In previous posts I have stressed the importance of separating content from structure to achieve what is often called content-neutral or content-agnostic behavior. It is important because the structure of various sorts of medical information tends to change slowly or not at all whether it is the outline structure of note, the tabular layout of test results or the fact than any image can be coded as a jpeg or DICOM.
However, a specific piece of information about a particular patient and event is (almost) always different in some way. Therefore, the more the content is separated from the structure, the more stable the entire system will be, both in time and space.
Space refers to gathering information in one place and using it in another. Time refers to gathering information now and using it in either the immediate or remote future. With structure and content separated, systems must be developed with the expectation that the next thing to come down the pipe, whatever it may be, will be different from the last, requiring that it be probed and classified before selecting the appropriate processes to be applied to it. This approach means that changes can be kept confined to adding or altering specific processing modules without requiring that the whole system be altered.
You may recall that have I used an analogy to the postal system to describe this separation of structure from content. Envelopes represent a simple, unchanging structure. The items that you put in the envelope are the content. Except for specific regulatory constraints on size, weight, and hazardous substances, the choice of content is up to you. The recipient will figure out what it is and what to do with it. In any case the envelope doesn't care - it's content-neutral.
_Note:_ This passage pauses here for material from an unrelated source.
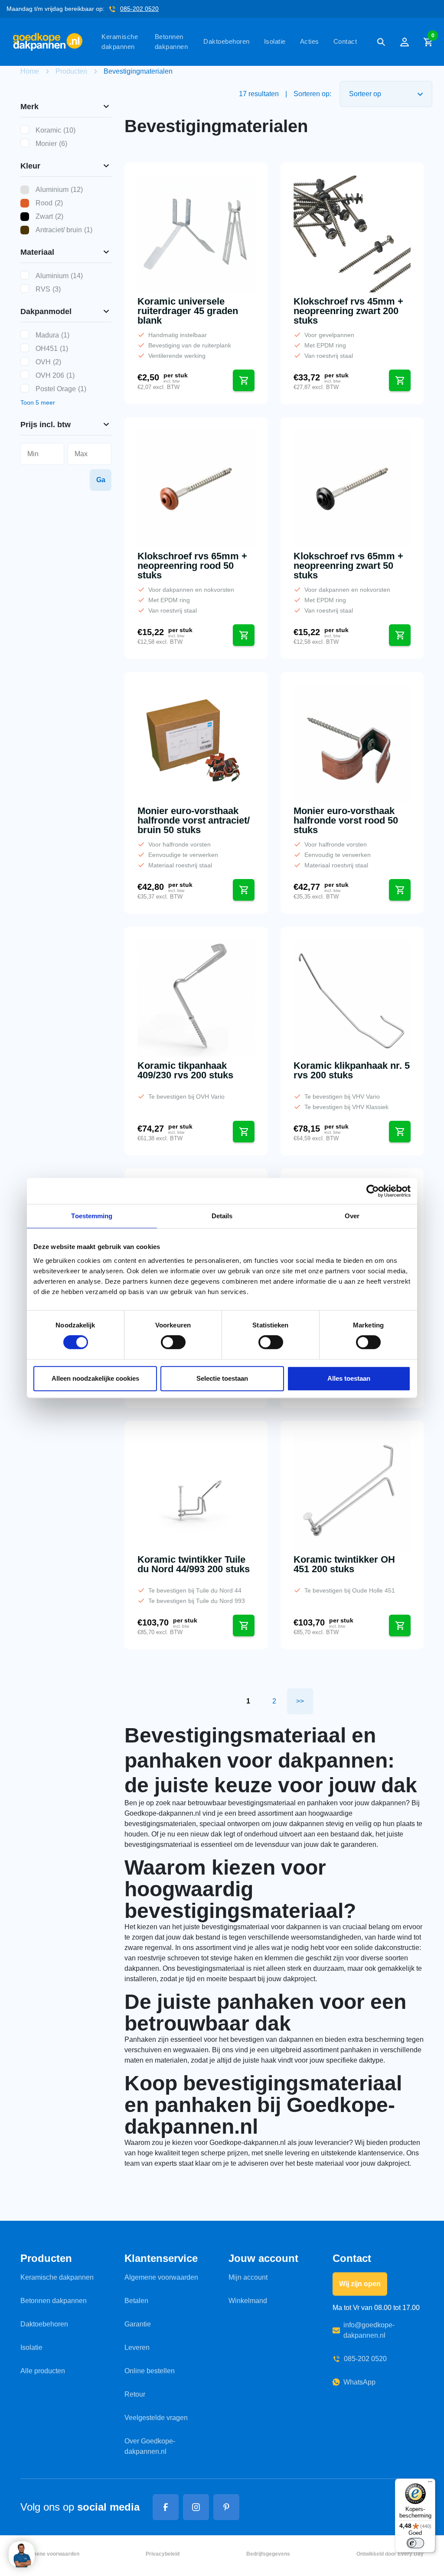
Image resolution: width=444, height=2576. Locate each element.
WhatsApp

So far, believe it or not, we have been discussing theory - part of the theory of medical information. Anyone familiar with the theory can test it or apply it to practically any real-world project. One nice thing about theories is that sometimes they reflect common-sense and people who think about a problem may come to the same conclusion that is embodied in the theory without ever having been aware that there was a theory.
The good news is that a group convened by ONCHIT has been working for about the past year and they have come up with a scheme for achieving interoperability. It's called The Direct Project. There is a video that is worth watching and an article comparing approaches to healthcare information exchange.
The premise of The Direct Project is simple: create a secure, reliable digital envelope into which you can put anything about a patient that you need to send. It can be one or more text files, PDFs, images, HL7 messages, CCR documents, or whatever. They apparently started with no preconceived notions and in about a year got a broad consensus on the goal and the approach, wrote some code, and already used the scheme to send information on real patients to other participants. Could they have shortened the time to completion if they had started with the theory? We'll never know. Maybe they did. One year is pretty good for a committee project either way.
I can hear the cheering section in the background. Go ONCHIT! Go Direct! Go Theory!